- Text -

-- start --

A Contact page with a customized Letterbird form.

 

A Contact page with a customized Letterbird form.

Over the weekend I signed up for Letterbird, a free contact form by the folks at Good Enough. I began configuring the options and testing out the functionality and considering how I might want to use it.

Currently, the only way to contact me on one of my sites is via email through a mailto: link. I have a different email address for each one, though they all end up in my Fastmail Inbox. I set it up this to way to better understand where mail comes from. I am also providing a unique address for every blog post on weblog to tie a "reply by email" to a specific blog post. This is all well and good and has worked out just fine, save for the occasional spam, but has not been as bad as I envisioned in the beginning. I've started blocking domains that keep spamming me and that's knocking them out with bigger swings than when just blocking each one individually.

However, while pursuing slash page totality (a phrase I coined just now to define when you provide every single slash page listed on Slash Pages), I realized I need a Contact page. A contact page with my current method of contact, via email only, would be a pretty sad page. I can embed the Letterbird form as-is with a free account but it wouldn't look very slick without some custom CSS. I upgraded to Pro for $25/yr and added the embed code to the newly created Contact page.

Screenshot of a Letterbird contact form in a dark color theme with custom styling.
The Letterbird contact form page with my custom CSS in a dark theme.

-- end --

- Data provided -

-- start --

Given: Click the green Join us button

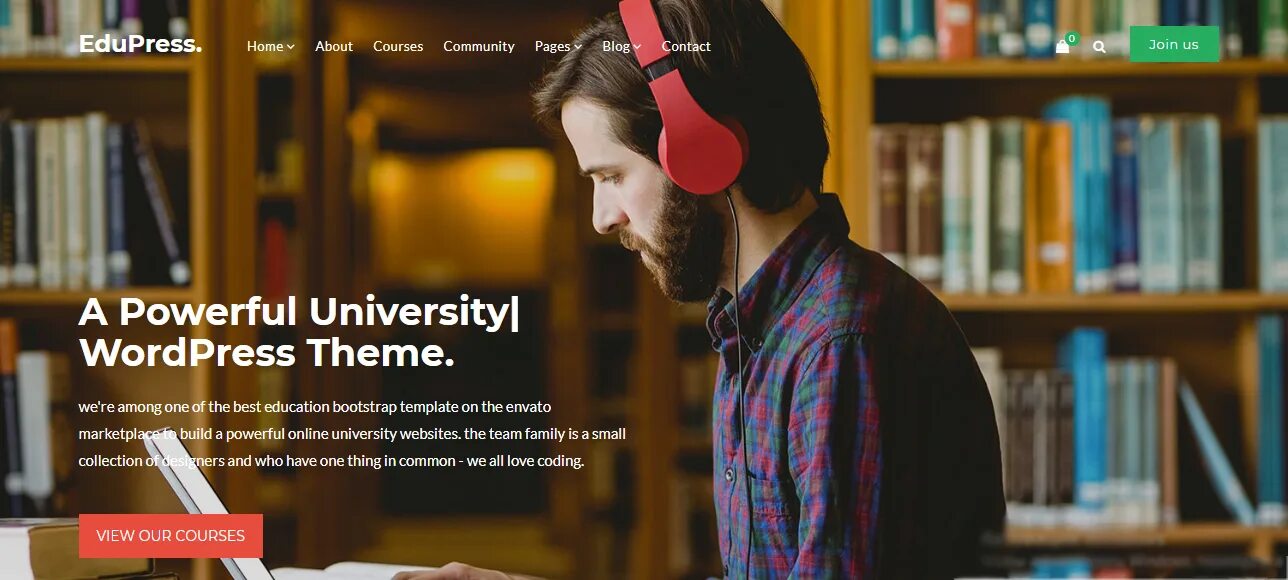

-- end --

- Given request -
Continue the blog post about setting up a Letterbird contact form, picking up after its final caption.

- Response to the exercise -
The Letterbird settings get a little boost when upgrading to Pro: you can remove the Letterbird branding from the form, you can customize the form with CSS, you can customize the confirmation message, and possibly other things I'm not recalling right now. I chose to do all three of those things and the standalone page with your Letterbird form can also show an avatar or image at the top, a name of your choosing, and a short blurb or paragraph about yourself. Also worth mentioning is that you can customize the URL of the form from the generated string that it defaults to. I only tried one slug, my username, so I'm not sure of what happens when you try to use one that may already exist or be in use.

Screenshot of a Letterbird contact form in a light color theme with custom styling.
The Letterbird contact form page with my custom CSS in a light theme.

Embedding the form in another page is via a <script> tag which expects to output the embed in the same location in the document. You can alternatively pass an attribute to the <script> tag pointing to any valid CSS selector to instead have the embed output inside that target element. Additional attribute options allow you to: remove the header of the form, which contains the avatar/image, your name, and about blurb; and set a width other than the default width, any valid CSS width is accepted.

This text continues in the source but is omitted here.